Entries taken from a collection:

+---+

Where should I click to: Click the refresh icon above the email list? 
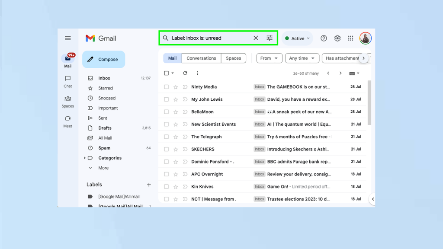(185, 73)
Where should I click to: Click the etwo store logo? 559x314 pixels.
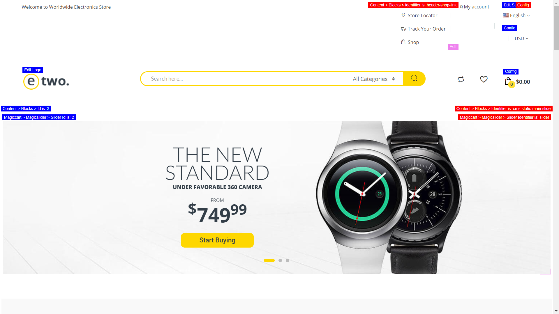click(x=46, y=81)
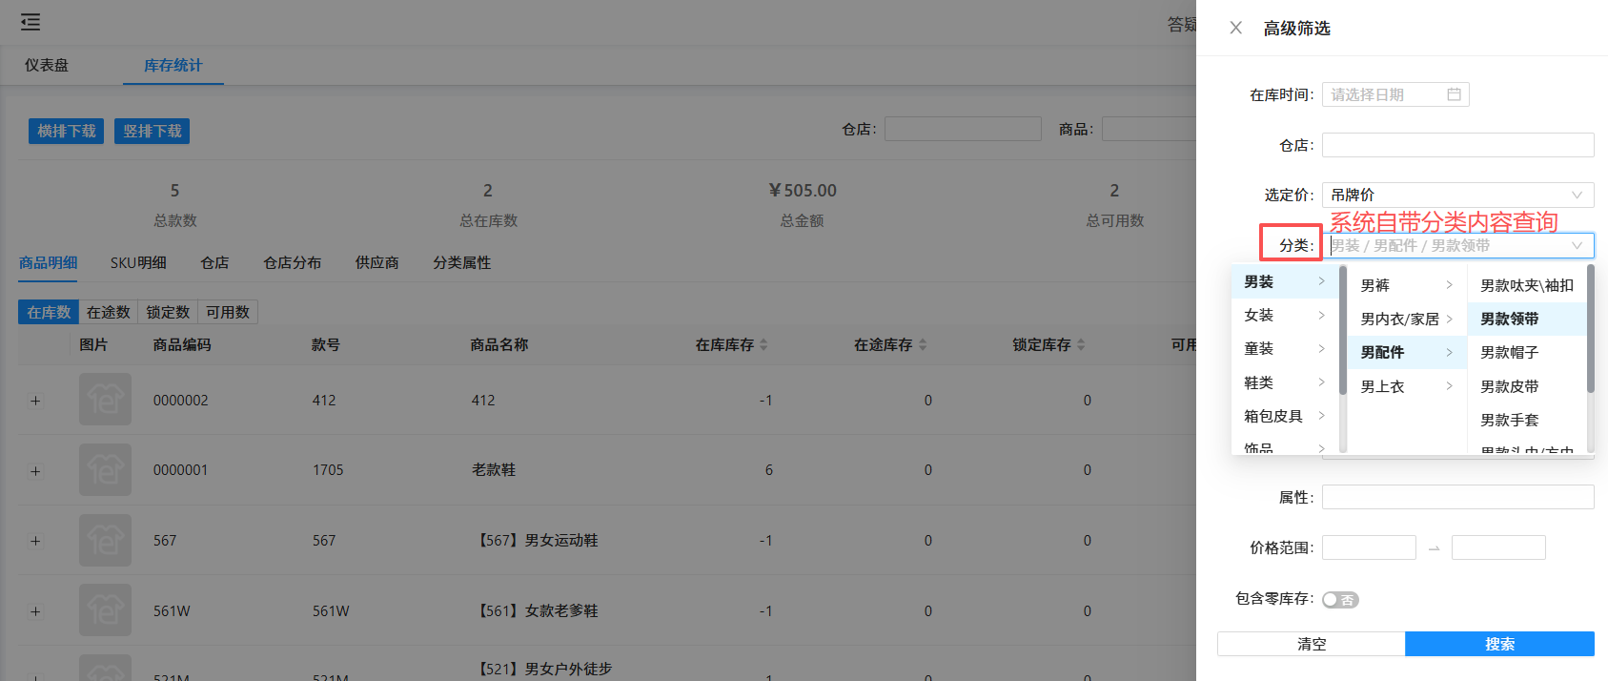1608x681 pixels.
Task: Collapse the sidebar menu hamburger icon
Action: click(31, 22)
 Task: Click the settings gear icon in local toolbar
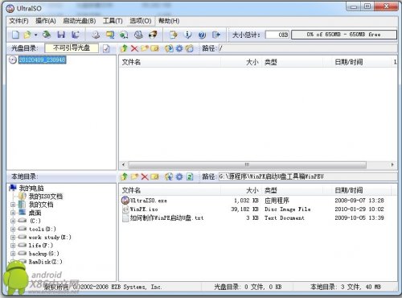(179, 176)
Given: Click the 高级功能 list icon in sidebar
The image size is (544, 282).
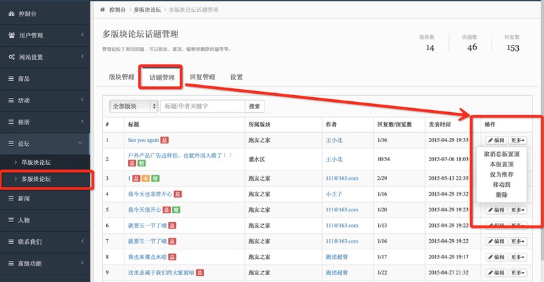Looking at the screenshot, I should (11, 263).
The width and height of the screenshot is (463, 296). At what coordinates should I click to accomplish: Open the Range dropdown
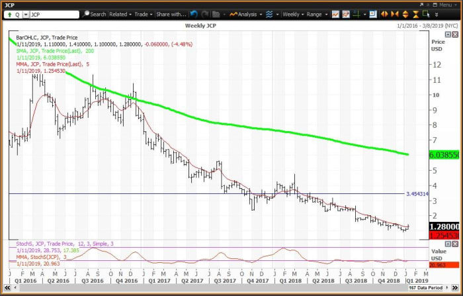(x=316, y=13)
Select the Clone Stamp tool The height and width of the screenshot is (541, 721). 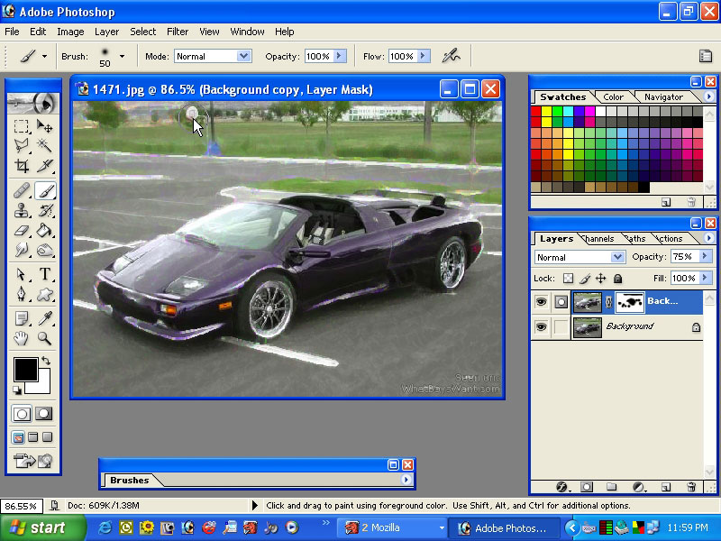[x=20, y=210]
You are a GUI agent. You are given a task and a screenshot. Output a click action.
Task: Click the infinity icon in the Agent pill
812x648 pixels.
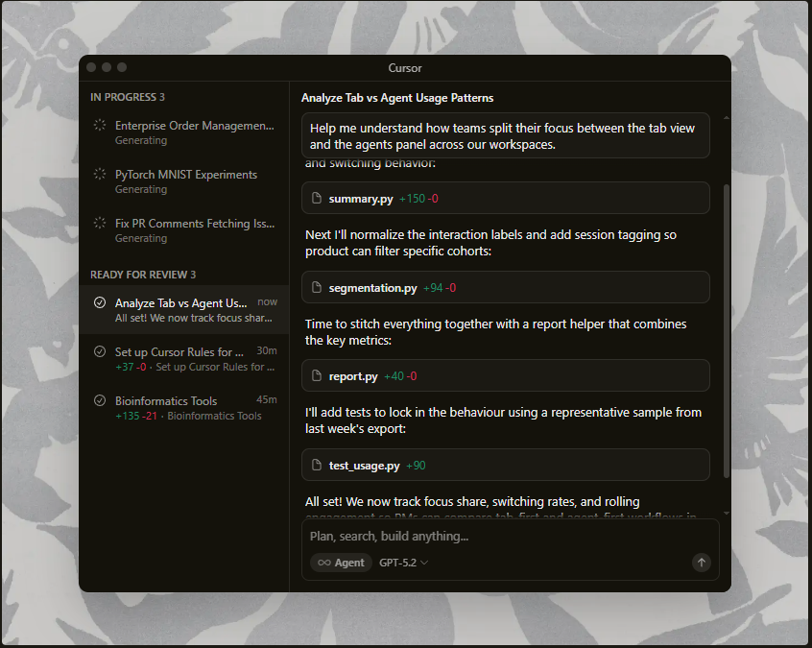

+---+

Problem ▸ Begin at the line with "You are a GUI" and end at the last line of the data above. Reproduce those lines exactly, but not the pictures.

Reply ▸
You are a GUI agent. You are given a task and a screenshot. Output a click action.
Task: Click the infinity icon in the Agent pill
812x648 pixels.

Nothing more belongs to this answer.